** start of EXTRACTED DATA **

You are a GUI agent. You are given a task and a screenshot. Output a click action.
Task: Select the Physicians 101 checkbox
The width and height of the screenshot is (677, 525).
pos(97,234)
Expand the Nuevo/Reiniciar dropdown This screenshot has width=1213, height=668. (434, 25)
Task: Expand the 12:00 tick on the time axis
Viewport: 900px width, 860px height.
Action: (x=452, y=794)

** end of EXTRACTED DATA **
** start of EXTRACTED DATA **

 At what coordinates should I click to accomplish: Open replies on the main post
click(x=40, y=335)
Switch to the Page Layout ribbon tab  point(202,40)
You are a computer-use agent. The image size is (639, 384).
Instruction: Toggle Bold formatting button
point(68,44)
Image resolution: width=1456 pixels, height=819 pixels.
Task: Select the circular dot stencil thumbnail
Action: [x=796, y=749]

** end of EXTRACTED DATA **
** start of EXTRACTED DATA **

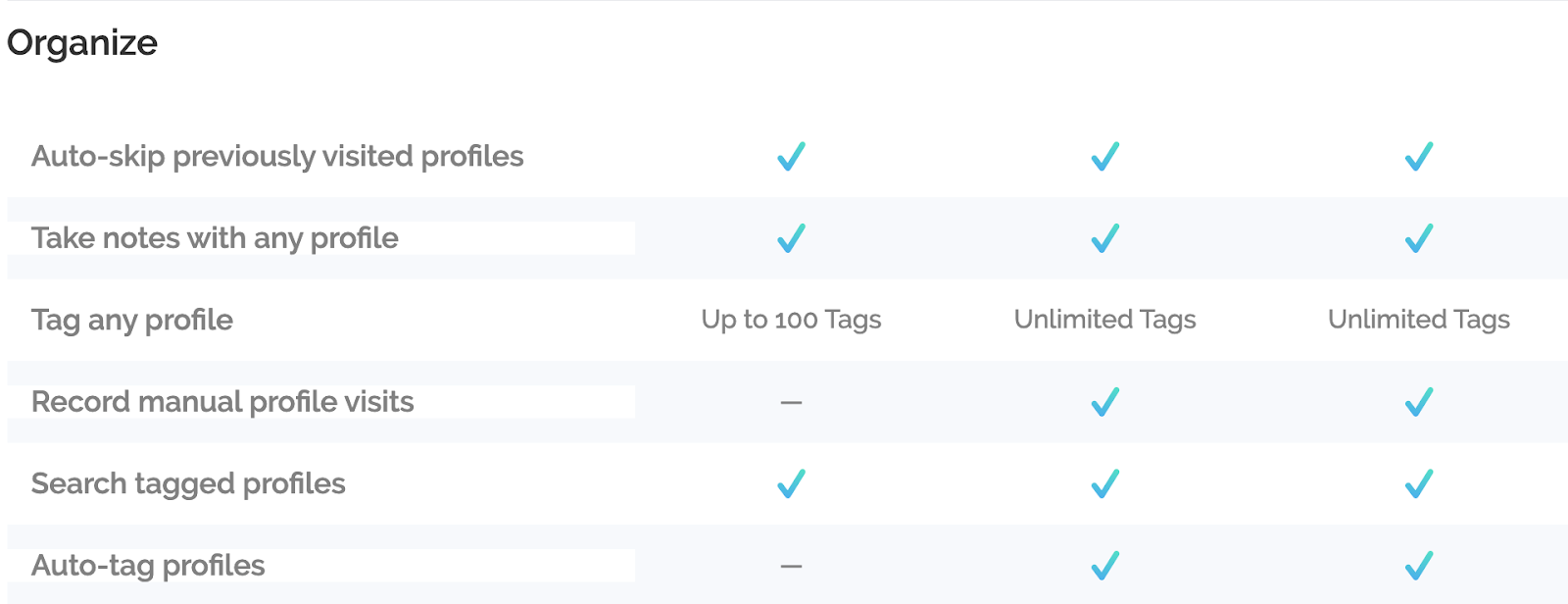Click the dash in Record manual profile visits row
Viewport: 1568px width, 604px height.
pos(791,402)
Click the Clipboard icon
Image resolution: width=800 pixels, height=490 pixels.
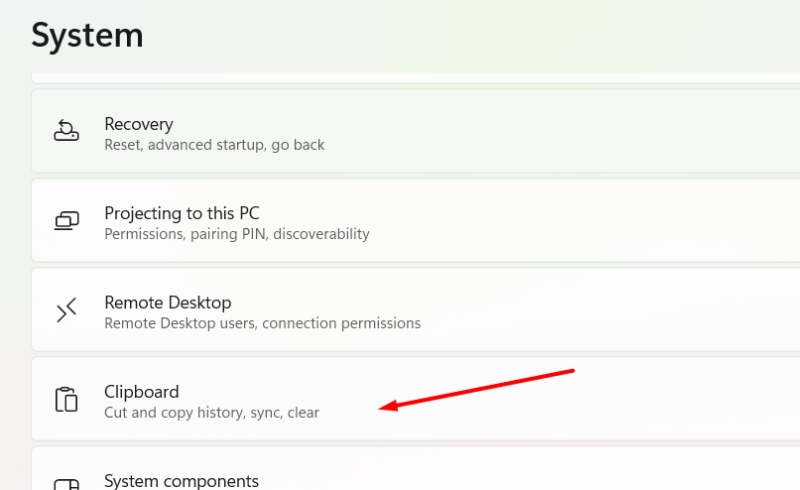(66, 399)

** end of EXTRACTED DATA **

Return the lines that begin at the one containing "You are a GUI" and end with the one containing "Action: (x=452, y=794)", copied exactly, with both of those lines included.

You are a GUI agent. You are given a task and a screenshot. Output a click action.
Task: Select the Physicians 101 checkbox
The width and height of the screenshot is (677, 525).
pos(97,234)
Expand the Nuevo/Reiniciar dropdown This screenshot has width=1213, height=668. (434, 25)
Task: Expand the 12:00 tick on the time axis
Viewport: 900px width, 860px height.
Action: (x=452, y=794)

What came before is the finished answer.